L’omaggio a Morelli, documentato dalla dedica, è prova di quella stima reciproca che legò, almeno fino alla metà degli anni ‘80 (Schettini ipotizzava che Gemito, sposata la bella Anna Cutolo, già modella di Morelli, ne fosse geloso; Schettini 1944, p.29; ma è anche probabile che Gemito accogliesse con insofferenza alcune commissioni procurategli dal maestro; De Marinis 1993, p.139), il più giovane, inquieto scultore, all’affermato pittore. Morelli infatti, che nel concorso per il pensionato artistico del 1872 appoggiò fortemente la candidatura di Gemito, ottenendo poi per lui la commissione del marmo del Bruto per il ministro della pubblica Istruzione Cesare Correnti, già in occasione della Promotrice napoletana del 1870, alla quale Gemito partecipò con il Giocatore, parlava al cognato Pasquale Villari di “una statua in terra cotta di un bravo giovanetto, grande al vero che rappresenta il vizio. E’ un lazzariello seduto a terra con alcune carte da gioco con le quali si esercita egli solo. E’ trattata largamente e mi pare bellissima, quasi nuda con la coppola in testa, e fatta con una espressione bellissima” (in Morelli 2002).

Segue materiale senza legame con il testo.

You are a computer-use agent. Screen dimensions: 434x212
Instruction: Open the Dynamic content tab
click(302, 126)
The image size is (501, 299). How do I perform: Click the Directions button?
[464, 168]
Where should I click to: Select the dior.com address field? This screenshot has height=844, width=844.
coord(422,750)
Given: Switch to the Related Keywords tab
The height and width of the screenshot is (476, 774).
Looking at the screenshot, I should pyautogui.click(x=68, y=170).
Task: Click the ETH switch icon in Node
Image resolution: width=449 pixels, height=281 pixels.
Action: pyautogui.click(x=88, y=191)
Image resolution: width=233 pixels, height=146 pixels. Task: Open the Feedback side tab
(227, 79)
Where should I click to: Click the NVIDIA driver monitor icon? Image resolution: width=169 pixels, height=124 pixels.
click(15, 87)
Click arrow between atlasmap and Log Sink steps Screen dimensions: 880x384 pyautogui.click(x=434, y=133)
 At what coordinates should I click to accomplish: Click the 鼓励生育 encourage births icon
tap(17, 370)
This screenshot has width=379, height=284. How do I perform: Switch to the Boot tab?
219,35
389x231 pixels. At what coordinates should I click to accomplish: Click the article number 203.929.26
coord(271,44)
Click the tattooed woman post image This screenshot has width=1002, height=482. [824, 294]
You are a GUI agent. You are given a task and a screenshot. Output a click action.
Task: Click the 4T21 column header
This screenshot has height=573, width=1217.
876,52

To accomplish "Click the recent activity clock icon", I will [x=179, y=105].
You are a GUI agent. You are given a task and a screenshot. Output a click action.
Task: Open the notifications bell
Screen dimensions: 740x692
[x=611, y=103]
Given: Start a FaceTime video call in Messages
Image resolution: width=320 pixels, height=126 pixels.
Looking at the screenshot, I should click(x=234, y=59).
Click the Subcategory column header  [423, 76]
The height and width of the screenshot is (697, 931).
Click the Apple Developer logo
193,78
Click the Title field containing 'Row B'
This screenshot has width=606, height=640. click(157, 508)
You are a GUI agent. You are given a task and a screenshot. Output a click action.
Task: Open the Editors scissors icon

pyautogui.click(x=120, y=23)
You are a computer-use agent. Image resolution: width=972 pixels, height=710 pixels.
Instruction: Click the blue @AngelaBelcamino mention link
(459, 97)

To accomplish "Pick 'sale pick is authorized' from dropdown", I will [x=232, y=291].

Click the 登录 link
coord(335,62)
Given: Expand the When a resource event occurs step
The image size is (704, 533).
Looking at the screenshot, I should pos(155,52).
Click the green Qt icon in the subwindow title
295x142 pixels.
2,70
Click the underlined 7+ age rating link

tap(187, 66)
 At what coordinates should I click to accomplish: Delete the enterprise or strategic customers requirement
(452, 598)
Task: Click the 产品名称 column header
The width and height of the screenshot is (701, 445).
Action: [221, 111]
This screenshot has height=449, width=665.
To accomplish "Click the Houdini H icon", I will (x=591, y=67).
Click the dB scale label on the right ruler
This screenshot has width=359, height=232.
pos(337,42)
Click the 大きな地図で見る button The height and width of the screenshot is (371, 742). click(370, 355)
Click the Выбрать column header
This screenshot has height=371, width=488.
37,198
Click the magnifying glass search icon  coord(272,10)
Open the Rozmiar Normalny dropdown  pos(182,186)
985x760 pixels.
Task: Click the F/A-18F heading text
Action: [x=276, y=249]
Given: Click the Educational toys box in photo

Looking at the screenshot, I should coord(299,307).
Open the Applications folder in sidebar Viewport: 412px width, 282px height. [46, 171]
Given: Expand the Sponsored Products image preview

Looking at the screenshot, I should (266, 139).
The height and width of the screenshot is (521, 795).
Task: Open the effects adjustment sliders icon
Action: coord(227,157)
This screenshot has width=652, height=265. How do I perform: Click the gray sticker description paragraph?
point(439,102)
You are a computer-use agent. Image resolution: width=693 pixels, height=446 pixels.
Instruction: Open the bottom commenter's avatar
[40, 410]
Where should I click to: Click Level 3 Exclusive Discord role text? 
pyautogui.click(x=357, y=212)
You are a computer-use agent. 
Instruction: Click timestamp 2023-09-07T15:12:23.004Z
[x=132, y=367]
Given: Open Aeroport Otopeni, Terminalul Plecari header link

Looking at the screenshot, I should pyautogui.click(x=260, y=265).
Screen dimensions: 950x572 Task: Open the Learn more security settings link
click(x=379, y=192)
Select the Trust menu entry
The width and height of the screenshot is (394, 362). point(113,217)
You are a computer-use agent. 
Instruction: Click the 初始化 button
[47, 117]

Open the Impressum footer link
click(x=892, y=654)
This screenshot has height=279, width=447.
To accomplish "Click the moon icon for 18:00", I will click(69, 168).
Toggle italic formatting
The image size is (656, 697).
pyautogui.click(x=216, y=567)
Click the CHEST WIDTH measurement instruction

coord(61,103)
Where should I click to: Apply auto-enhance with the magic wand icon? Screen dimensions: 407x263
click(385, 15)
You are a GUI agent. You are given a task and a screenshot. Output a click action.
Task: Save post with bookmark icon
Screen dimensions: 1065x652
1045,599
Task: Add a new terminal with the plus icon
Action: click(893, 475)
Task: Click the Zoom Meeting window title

Proprio nell’espressività degli occhi, della piega delle labbra, delle rughe del viso, la scultura, pur nelle dimensioni ridotte, mostra quella “capacità di fare trapelare i moti dell’animo dall’atteggiamento del corpo, dai gesti, dal movimento dei muscoli del viso, da certe forzature dei tratti fisionomici” (Damigella 1998, p.90); capacità che aveva fatto di Gemito non ancora trentenne, già nella Parigi del 1877, artista ammirato per lo stile e la tecnica originali e per la forte carica vitale, tanto nei larghi modellati dei levigati nudi efebici quanto nei ritratti dalla materia più scabra e tagliente.
L’innato senso della plastica che portava lo scultore a studiare appassionatamente nuovi strumenti, nuove leghe e inedite sperimentazioni con metalli preziosi, si traduce qui in un bronzo dalla superficie vibrante, mutevole, dalle ombre dorate, con esiti certo distanti dai pacati modelli del primo maestro, Emanuele Caggiano, più vicini a quelli di un riconosciuto innovatore come Stanislao Lista, del quale pure Gemito aveva frequentato lo studio, ma soprattutto partecipi delle coeve ricerche tanto formali che tecniche del fraterno amico “Totonno”, Antonio Mancini.
“Geloso di Cellini” come lui stesso si era definito in una lettera a Meissonier del 1883 (Guida 1952, p.5), nella piccola fonderia di Mergellina impiantatagli dal suo protettore, il barone Oscar Du Mesnil, instancabile, esigente, con l’aiuto di pochi collaboratori Gemito seguì personalmente fino al 1886, anno del ricovero in casa di salute, la fusione e la riproduzione delle sue cere, attività che fino al 1905 venne comunque accuratamente, e parcamente, assicurata dalla moglie Anna. Rimessosi all’opera, con una foga esasperata dalla estrema sensibilità, proprio nel frenetico lavoro in fonderia Gemito esaurì le ultime energie. La morte nel marzo 1929, proprio dopo una notte febbrilmente trascorsa al crogiuolo, concludeva in un certo senso eroicamente una vita artistica non a caso celebrata, già nel 1901, dall’“imaginifico” Gabriele D’Annunzio.